The Reserve Bank of New Zealand held the Official Cash Rate at 2.25%, in line with forecasts. The decision keeps monetary settings unchanged at a time when markets had largely priced in a steady outcome, leaving short-term funding costs anchored and policy guidance as the main focus for pricing across the New Zealand dollar curve.
With the cash rate remaining at 2.25%, attention turns to how the RBNZ frames inflation and activity conditions relative to its remit. The hold preserves the existing stance on borrowing costs for households and corporates, while signalling that any future move will depend on incoming data rather than an immediate policy shift.
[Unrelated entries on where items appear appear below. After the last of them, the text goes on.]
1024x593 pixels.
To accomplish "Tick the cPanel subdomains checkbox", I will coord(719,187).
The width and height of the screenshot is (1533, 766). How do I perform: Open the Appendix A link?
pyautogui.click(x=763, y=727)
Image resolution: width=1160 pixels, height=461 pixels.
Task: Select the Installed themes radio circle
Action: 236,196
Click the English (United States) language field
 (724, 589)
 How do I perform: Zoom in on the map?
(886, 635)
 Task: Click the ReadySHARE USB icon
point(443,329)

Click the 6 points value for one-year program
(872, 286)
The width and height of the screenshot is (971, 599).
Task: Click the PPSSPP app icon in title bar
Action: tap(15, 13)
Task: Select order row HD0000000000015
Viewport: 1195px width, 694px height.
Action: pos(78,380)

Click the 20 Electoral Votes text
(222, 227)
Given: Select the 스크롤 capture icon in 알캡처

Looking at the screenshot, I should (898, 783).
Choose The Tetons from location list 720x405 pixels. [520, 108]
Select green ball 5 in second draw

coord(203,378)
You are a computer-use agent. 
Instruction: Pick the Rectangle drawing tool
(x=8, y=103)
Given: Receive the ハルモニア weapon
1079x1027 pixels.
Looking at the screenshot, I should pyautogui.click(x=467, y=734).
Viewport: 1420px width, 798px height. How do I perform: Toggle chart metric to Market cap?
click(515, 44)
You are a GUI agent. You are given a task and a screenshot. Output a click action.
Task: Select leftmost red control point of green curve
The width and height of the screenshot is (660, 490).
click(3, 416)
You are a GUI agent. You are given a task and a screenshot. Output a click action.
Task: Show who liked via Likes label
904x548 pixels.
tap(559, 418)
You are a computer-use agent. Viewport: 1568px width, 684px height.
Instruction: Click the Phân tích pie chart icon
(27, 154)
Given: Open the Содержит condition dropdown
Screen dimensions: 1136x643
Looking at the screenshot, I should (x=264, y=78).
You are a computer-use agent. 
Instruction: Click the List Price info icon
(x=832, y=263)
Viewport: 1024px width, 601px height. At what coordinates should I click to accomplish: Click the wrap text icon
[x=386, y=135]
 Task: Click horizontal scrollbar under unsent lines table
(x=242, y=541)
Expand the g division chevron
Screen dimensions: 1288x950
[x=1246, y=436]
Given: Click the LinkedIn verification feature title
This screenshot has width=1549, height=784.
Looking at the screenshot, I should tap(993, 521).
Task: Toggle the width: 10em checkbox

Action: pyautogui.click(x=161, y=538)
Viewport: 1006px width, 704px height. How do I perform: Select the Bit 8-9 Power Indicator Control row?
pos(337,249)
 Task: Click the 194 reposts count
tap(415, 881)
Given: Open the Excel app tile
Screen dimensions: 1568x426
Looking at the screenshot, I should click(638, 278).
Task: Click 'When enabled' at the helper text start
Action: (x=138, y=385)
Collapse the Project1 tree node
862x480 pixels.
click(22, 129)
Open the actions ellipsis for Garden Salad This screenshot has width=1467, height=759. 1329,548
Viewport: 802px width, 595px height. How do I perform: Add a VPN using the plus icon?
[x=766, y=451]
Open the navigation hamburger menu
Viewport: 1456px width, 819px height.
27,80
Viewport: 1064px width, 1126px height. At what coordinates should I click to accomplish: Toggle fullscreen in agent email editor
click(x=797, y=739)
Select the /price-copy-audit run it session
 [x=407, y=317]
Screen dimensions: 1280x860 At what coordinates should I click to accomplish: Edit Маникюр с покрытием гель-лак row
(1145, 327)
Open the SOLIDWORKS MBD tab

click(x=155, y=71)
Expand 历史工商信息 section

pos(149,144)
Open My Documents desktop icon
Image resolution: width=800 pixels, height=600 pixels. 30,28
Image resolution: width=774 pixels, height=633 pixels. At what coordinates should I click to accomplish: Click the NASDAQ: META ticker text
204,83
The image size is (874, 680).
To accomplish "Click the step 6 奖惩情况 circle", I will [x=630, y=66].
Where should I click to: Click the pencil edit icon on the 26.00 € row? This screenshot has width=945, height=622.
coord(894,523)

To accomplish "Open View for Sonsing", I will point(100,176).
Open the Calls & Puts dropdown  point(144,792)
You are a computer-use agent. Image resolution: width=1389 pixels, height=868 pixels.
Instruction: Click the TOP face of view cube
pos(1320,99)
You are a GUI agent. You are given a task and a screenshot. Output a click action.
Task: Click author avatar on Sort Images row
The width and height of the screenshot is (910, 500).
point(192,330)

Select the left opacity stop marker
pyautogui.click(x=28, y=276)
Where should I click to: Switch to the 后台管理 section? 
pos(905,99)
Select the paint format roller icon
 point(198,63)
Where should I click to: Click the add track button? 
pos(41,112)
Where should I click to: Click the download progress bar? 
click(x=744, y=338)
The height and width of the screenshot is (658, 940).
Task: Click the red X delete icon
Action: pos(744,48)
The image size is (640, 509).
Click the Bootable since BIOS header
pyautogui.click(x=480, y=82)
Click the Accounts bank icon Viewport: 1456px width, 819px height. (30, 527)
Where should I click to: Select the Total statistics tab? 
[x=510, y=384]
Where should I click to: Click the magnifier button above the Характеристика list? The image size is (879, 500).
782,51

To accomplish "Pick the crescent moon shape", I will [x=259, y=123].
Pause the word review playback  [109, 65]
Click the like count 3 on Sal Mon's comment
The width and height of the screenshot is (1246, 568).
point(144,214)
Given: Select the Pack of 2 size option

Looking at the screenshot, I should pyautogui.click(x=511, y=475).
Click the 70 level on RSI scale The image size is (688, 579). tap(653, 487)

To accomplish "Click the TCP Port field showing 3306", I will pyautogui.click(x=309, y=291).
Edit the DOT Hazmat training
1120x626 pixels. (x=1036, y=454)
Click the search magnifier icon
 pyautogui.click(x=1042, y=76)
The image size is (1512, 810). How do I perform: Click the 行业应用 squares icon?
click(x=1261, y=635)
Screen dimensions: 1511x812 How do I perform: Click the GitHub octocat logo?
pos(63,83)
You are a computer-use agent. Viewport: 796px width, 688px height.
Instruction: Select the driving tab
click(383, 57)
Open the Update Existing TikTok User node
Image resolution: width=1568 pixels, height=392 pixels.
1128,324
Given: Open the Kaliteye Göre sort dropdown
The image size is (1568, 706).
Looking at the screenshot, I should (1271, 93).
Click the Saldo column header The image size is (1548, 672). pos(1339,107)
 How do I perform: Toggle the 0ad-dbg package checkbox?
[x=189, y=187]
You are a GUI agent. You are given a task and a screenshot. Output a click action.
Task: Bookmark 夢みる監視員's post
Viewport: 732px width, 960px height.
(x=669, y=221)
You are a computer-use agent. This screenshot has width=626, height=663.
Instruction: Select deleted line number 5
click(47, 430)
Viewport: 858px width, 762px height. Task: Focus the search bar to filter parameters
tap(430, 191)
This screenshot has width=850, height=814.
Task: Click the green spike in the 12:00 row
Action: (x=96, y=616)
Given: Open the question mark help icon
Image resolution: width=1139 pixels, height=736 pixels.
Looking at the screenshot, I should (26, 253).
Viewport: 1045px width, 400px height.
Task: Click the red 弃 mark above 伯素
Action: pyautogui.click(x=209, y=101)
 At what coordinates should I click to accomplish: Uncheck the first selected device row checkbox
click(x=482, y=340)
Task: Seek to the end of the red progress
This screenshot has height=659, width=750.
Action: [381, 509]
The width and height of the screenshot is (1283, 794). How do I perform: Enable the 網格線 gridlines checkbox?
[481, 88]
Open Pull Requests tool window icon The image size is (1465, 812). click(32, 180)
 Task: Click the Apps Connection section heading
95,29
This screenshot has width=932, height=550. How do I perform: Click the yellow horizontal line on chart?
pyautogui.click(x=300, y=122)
Implications for Currency Volatility and Market Strategies
The Reserve Bank of New Zealand’s decision to hold the OCR at 2.25% was fully priced in, removing immediate uncertainty from the market. We expect this will lead to a compression in short-term implied volatility for the New Zealand dollar. Selling near-dated NZD/USD straddles could be an effective strategy to profit from this expected decline in volatility.
Economic Backdrop and Interest Rate Outlook
This steady policy rate reflects an economy that has cooled substantially from the high inflation seen in 2023 and 2024. With New Zealand’s latest quarterly CPI figure at 2.1%, inflation is comfortably within the central bank’s target band, giving them no reason to tighten policy. The technical recession of late 2023 is also a recent memory, encouraging policymakers to remain supportive of growth.
Looking forward, we see the RBNZ remaining on hold for the rest of the year, while other central banks like the U.S. Federal Reserve may maintain a higher policy rate to combat more persistent inflation. This policy divergence is likely to keep downward pressure on the NZD/USD exchange rate, which has trended lower from its highs above 0.63 in mid-2024. Therefore, buying medium-term NZD/USD put options offers a cost-effective way to position for further weakness.
In the interest rate market, the lack of any hawkish commentary should keep the front end of the yield curve anchored. The two-year swap rate, currently sitting around 2.40%, likely has limited upside from here. We see value in entering positions that benefit from a stable rate environment, such as receiving fixed on 2-year interest rate swaps.